Dataset entries
---*---

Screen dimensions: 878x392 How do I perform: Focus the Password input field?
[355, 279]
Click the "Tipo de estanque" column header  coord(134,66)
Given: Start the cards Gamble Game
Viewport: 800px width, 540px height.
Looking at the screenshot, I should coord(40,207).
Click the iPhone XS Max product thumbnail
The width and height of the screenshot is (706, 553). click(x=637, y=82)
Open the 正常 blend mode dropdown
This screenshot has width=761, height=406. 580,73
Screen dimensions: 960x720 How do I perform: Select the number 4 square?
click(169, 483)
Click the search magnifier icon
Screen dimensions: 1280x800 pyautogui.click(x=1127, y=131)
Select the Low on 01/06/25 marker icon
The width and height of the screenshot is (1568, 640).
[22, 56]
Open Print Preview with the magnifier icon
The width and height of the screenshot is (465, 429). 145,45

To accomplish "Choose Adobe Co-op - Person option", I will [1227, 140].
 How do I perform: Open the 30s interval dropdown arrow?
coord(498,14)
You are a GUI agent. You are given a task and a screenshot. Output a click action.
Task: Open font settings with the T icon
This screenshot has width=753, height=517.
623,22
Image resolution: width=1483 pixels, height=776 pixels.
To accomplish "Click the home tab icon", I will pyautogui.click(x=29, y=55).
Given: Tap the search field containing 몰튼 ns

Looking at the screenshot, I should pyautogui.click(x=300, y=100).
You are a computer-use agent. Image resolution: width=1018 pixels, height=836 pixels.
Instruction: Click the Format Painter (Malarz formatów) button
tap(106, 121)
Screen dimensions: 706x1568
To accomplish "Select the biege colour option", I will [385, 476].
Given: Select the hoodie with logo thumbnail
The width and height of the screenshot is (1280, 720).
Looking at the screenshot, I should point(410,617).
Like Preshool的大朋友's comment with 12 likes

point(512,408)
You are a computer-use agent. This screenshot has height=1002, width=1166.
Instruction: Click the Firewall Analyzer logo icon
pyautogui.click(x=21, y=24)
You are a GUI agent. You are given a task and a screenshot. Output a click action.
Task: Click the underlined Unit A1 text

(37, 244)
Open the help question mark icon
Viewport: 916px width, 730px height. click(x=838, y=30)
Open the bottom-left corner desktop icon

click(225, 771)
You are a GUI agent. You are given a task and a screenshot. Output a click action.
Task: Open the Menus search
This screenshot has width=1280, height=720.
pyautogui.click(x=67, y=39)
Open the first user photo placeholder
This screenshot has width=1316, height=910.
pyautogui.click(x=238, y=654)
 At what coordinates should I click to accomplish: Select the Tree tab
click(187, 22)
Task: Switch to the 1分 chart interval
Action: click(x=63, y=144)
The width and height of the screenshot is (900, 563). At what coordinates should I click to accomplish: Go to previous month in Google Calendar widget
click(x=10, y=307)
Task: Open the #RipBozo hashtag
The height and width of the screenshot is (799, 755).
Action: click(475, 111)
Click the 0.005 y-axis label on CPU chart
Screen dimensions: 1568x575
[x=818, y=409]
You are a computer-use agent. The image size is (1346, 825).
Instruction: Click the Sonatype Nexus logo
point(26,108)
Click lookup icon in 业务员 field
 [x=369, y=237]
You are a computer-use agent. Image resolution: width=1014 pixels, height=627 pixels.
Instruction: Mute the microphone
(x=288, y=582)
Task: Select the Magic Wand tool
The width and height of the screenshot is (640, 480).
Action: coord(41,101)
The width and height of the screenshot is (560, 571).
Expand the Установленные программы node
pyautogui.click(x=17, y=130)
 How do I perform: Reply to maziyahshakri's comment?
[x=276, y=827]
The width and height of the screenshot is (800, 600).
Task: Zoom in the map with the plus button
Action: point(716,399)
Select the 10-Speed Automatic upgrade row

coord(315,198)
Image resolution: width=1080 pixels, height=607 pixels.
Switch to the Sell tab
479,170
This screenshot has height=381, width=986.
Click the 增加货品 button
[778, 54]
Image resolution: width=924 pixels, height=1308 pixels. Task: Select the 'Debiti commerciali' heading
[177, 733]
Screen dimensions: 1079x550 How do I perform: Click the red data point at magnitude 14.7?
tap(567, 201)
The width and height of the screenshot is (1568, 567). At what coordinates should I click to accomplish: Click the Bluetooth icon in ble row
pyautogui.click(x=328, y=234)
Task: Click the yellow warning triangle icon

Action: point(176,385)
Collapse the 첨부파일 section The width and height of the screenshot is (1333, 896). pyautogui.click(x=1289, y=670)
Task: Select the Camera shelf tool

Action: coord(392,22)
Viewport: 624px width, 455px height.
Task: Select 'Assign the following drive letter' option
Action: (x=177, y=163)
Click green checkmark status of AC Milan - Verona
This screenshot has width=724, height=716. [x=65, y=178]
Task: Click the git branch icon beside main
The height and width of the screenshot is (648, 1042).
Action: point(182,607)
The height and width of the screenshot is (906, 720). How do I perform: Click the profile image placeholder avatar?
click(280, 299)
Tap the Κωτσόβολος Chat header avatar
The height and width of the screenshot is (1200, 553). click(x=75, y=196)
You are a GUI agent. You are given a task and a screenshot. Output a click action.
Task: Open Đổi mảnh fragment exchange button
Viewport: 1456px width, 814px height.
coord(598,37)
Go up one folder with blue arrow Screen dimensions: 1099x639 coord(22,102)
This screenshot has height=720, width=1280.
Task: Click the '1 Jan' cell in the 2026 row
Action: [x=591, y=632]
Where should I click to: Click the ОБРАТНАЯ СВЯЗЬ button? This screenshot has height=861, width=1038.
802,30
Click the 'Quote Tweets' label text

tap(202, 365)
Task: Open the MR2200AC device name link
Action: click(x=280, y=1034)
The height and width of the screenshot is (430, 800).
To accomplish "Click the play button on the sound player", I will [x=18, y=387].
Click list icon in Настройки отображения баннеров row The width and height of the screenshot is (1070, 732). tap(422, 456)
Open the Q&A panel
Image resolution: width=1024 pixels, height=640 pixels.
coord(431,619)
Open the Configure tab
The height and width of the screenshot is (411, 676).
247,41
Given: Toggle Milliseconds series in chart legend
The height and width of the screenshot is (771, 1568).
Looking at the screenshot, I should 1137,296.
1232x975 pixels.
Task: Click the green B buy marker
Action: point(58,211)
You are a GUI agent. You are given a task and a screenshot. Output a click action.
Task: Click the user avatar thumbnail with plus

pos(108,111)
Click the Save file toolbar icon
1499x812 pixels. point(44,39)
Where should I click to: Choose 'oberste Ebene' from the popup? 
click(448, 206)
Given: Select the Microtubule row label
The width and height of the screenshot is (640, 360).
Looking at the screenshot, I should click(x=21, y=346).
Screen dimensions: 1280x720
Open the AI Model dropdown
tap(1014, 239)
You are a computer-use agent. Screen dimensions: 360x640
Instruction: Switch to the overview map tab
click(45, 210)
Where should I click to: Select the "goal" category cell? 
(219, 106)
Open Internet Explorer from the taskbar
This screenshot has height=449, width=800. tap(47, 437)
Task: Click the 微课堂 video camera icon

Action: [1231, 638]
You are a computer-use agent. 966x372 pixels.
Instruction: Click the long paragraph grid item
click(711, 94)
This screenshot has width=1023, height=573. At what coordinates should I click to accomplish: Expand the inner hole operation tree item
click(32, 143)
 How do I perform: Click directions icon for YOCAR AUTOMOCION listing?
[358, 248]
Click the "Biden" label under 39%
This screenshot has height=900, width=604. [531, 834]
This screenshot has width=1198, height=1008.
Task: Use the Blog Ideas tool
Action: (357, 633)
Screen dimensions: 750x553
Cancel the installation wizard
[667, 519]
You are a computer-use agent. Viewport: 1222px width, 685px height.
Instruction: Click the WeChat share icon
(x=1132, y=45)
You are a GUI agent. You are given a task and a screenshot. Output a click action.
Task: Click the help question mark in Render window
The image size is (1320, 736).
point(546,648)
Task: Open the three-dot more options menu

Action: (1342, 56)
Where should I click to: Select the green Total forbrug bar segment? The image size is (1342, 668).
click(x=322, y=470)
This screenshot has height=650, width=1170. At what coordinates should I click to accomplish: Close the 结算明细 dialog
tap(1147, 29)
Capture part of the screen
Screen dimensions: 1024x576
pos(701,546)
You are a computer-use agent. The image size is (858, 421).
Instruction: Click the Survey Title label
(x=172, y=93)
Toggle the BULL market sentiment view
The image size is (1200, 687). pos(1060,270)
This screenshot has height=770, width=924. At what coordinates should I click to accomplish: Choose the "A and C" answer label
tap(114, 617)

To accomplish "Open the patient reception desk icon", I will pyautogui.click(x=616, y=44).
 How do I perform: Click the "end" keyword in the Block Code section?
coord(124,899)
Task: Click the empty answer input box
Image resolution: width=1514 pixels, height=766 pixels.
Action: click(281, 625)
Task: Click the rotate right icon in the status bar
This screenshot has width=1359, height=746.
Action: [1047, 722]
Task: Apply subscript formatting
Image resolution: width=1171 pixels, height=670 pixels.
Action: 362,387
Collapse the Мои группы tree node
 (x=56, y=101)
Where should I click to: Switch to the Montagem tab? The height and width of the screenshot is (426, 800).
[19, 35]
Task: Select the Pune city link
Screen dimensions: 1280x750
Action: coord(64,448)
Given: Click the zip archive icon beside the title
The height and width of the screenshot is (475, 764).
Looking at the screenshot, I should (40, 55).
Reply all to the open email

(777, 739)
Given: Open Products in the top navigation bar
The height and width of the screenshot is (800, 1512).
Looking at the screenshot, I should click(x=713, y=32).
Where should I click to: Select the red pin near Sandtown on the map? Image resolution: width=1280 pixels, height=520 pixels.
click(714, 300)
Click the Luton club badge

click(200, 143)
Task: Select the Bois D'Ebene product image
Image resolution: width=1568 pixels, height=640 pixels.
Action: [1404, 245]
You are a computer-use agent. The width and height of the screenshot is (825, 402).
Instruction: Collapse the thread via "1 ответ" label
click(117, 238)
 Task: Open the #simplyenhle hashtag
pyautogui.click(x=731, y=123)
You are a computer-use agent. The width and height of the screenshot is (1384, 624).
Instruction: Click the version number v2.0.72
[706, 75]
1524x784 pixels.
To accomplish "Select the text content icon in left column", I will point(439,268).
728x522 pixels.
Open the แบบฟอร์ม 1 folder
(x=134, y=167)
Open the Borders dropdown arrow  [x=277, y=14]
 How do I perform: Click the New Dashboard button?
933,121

---*---

» EXERCISE INSTRUCTIONS: Please copy every line from the entries that includes the word "beside".

» TASK ANSWER:
Task: Click the git branch icon beside main
Given: Click the zip archive icon beside the title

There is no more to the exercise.